Description of the task
Return every line of the data below that includes the string "model".

Provided records
________________

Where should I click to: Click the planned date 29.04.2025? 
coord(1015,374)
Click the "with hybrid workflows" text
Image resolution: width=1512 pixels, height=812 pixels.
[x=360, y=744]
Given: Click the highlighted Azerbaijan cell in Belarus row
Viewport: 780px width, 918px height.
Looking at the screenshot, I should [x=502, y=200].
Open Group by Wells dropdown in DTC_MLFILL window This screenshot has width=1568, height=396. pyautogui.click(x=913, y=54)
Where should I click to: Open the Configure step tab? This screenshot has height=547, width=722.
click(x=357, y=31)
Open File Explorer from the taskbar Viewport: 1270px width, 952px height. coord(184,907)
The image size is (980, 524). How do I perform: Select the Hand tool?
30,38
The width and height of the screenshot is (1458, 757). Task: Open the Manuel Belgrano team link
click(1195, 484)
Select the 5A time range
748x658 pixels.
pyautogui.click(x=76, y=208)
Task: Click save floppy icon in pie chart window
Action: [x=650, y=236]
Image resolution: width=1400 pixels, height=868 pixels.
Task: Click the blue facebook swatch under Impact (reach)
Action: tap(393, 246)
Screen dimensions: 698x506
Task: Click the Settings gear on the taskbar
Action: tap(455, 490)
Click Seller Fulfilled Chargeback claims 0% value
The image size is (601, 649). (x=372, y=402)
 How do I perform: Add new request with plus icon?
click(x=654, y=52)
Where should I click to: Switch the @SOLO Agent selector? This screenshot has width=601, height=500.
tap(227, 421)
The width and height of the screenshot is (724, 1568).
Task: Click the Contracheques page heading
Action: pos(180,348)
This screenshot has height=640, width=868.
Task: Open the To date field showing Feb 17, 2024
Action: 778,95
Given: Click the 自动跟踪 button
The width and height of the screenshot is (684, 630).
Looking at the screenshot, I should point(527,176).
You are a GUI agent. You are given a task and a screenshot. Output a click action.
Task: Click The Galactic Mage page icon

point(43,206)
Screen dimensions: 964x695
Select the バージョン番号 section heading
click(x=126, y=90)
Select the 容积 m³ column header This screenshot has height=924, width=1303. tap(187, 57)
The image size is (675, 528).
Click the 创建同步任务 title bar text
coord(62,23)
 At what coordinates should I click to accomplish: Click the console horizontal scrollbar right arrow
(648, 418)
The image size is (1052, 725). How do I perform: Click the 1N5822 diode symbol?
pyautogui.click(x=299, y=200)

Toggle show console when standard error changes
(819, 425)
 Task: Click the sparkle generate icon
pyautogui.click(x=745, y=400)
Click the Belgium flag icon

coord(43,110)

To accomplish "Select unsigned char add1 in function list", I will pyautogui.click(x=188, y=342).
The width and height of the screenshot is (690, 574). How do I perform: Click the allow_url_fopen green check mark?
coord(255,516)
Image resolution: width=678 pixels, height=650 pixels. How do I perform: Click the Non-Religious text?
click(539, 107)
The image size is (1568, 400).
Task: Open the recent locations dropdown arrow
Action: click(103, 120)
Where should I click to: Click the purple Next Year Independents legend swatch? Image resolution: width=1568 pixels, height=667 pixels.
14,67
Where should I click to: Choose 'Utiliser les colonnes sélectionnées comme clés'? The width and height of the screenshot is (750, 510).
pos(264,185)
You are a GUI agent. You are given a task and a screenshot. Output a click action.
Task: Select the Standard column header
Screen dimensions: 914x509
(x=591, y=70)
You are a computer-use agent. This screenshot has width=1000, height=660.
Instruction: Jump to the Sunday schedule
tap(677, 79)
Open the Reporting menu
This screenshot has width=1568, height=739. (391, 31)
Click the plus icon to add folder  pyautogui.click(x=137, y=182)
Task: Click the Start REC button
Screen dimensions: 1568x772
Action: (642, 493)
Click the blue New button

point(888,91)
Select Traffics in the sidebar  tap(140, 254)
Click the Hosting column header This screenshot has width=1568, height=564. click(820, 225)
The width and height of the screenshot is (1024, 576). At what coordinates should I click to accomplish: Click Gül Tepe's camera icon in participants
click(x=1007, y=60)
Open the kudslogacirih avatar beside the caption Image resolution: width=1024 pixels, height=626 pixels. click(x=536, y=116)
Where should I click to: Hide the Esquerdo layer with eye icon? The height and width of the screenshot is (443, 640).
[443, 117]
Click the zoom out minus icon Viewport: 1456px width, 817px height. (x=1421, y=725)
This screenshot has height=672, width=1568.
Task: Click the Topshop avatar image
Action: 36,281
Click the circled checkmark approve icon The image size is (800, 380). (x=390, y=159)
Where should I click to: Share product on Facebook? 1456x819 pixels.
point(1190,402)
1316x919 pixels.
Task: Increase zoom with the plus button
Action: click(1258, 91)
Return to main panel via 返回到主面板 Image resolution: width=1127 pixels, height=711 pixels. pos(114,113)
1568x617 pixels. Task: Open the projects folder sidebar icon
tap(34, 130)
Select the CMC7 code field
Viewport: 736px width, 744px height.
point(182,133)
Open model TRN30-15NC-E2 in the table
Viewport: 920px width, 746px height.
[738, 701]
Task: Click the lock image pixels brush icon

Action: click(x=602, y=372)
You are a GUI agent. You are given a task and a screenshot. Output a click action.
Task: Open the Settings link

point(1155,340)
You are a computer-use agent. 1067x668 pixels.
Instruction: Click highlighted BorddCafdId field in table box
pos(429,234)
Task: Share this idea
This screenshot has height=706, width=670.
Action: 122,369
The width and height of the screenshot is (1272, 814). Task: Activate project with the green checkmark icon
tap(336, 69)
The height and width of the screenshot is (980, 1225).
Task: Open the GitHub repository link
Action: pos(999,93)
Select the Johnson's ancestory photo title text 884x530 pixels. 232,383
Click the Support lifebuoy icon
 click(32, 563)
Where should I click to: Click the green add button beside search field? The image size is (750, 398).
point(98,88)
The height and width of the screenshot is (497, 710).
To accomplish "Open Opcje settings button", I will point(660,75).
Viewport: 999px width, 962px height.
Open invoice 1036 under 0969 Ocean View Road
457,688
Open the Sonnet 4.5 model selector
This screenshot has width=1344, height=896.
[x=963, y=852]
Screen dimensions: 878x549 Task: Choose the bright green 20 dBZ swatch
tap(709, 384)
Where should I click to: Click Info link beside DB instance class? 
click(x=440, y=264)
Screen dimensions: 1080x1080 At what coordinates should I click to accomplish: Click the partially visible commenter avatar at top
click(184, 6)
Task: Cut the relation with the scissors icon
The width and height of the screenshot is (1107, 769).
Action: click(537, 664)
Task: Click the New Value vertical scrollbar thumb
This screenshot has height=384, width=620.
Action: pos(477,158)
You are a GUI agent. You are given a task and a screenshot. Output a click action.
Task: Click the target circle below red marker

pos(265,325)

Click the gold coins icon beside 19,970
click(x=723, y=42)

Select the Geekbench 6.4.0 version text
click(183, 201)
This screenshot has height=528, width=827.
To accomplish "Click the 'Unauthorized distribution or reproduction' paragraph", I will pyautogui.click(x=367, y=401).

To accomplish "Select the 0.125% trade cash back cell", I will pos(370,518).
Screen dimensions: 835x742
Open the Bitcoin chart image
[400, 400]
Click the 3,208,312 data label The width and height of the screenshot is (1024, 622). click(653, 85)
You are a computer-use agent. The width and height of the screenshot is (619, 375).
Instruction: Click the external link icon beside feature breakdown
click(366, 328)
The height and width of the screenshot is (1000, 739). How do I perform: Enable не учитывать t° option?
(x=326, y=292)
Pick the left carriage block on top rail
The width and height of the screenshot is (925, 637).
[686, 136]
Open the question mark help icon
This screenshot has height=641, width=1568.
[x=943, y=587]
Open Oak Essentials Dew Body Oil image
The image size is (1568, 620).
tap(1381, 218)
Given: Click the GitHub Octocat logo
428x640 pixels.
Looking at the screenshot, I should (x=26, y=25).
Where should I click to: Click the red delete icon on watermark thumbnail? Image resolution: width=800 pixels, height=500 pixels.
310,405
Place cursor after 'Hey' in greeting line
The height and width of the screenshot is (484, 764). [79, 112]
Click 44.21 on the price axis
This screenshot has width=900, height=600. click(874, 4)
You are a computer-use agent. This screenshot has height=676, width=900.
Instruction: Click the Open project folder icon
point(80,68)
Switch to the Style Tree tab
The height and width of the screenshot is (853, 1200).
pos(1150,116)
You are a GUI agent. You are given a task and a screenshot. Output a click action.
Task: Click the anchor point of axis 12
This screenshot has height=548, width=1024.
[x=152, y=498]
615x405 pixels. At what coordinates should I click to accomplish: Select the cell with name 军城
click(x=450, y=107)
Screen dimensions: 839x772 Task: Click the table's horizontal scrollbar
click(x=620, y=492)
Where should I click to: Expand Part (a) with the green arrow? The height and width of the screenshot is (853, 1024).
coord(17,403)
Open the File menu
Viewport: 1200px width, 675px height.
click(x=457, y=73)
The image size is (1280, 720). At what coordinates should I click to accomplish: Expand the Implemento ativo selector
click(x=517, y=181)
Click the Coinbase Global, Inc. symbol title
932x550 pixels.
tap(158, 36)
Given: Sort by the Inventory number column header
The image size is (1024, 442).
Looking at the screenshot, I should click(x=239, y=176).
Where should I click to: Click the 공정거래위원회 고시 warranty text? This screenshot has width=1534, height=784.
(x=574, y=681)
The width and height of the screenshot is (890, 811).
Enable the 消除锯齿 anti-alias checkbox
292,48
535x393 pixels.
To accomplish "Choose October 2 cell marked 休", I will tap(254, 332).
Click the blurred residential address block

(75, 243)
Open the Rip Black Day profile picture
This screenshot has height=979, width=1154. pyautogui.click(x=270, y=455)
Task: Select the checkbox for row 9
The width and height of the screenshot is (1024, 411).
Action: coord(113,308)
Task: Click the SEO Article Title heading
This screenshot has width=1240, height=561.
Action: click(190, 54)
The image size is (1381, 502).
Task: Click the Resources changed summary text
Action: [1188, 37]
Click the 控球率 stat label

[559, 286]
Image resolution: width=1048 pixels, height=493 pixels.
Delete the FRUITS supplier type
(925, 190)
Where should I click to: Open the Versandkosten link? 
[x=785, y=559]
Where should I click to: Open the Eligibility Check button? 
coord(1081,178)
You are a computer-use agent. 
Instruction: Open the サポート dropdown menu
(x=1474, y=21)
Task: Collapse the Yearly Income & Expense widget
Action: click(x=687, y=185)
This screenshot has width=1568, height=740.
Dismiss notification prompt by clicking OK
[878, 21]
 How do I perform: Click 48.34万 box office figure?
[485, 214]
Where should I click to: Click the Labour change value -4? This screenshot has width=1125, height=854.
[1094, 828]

________________

Result of the exercise
Open model TRN30-15NC-E2 in the table
Open the Sonnet 4.5 model selector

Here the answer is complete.